# New furnace seems to be using too much gas



## ilyaz (Feb 1, 2011)

A month ago we replaced both our furnace (gas) and AC. The old furnace was from 1988 so although the new one is only 80% efficient, we expected to use less gas. However, when I received my last gas bill that covered a period approximately 3/4 of which was covered by the new furnace and 1/4 by the old one I found that we used significantly more. Avg use for the same period of last year was about 6.1 Therms/day while this time around was almost 7. Our lifestyle was no different than last year. According to the gas company, the avg temperature last year was actually 1 deg lower than this year.

We called the company that installed the new furnace and asked them to come over and check whether there are any leaks caused by the install and whether the furnace if functioning properly. They told us that they could come but if they don't discover anything wrong with the new unit, we'll have to pay for their visit. I am afraid this almost automatically means that they will find no problems.

So first I want to try to check as much as I can myself. What should I be looking at?

The unit is Trane XV80 2-stage var speed model TUD2C080A9V4
We also installed a Honeywell Air Cleaner that has a 4" filter. I replaced the original filter the company installed with one that is MERV 13 rated since we have allergy sufferers and pets at home.

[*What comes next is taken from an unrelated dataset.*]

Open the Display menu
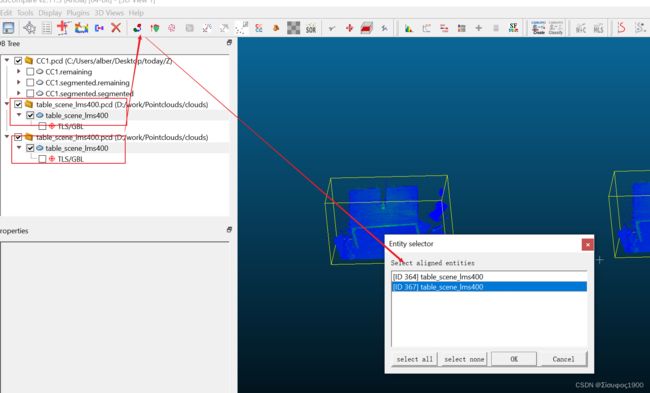This screenshot has height=393, width=650. [50, 13]
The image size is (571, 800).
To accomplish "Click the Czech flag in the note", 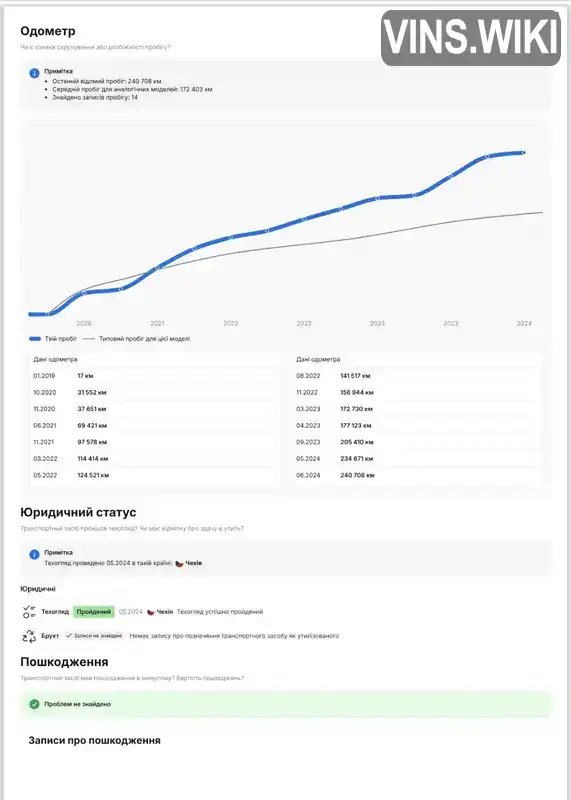I will [180, 563].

Any advice will be greatly appreciated!


----------



## kok328 (Feb 1, 2011)

My guess it that stage 2 will use more gas than the older single stage unit.


----------



## paul52446m (Feb 1, 2011)

ilyaz said:


> A month ago we replaced both our furnace (gas) and AC. The old furnace was from 1988 so although the new one is only 80% efficient, we expected to use less gas. However, when I received my last gas bill that covered a period approximately 3/4 of which was covered by the new furnace and 1/4 by the old one I found that we used significantly more. Avg use for the same period of last year was about 6.1 Therms/day while this time around was almost 7. Our lifestyle was no different than last year. According to the gas company, the avg temperature last year was actually 1 deg lower than this year.
> 
> We called the company that installed the new furnace and asked them to come over and check whether there are any leaks caused by the install and whether the furnace if functioning properly. They told us that they could come but if they don't discover anything wrong with the new unit, we'll have to pay for their visit. I am afraid this almost automatically means that they will find no problems.
> 
> ...


  Check and see what the temp interring the furnace and the temp leaving the furnace. Some times 
 those special filter are too restrictive and slow the air flow down which runs the temp up and furnace has to run longer to get rid of the heat.
 This will drop eff. Also did they check the gas pressure? If the gas valve is not running the right pressure in both low and hi stage. you can use more gas, very important. Temp reading across the furnace should not be more than 70 degrees. If air in is 70 then air out should not be more than 140.
 You do have different blower speeds to adjust air temp.  Later Paul


----------



## CraigFL (Feb 2, 2011)

Some "old" furnaces from 1998 were rated as high as 90% efficiency. Are you sure you didn't just replace the old one with a new lower efficiency one? Also, the numbers are close so there may be other variables including set point(temperature) errors, estimated gas readings vs. actual and others...


----------



## ilyaz (Feb 2, 2011)

CraigFL said:


> Some "old" furnaces from 1998 were rated as high as 90% efficiency. Are you sure you didn't just replace the old one with a new lower efficiency one? Also, the numbers are close so there may be other variables including set point(temperature) errors, estimated gas readings vs. actual and others...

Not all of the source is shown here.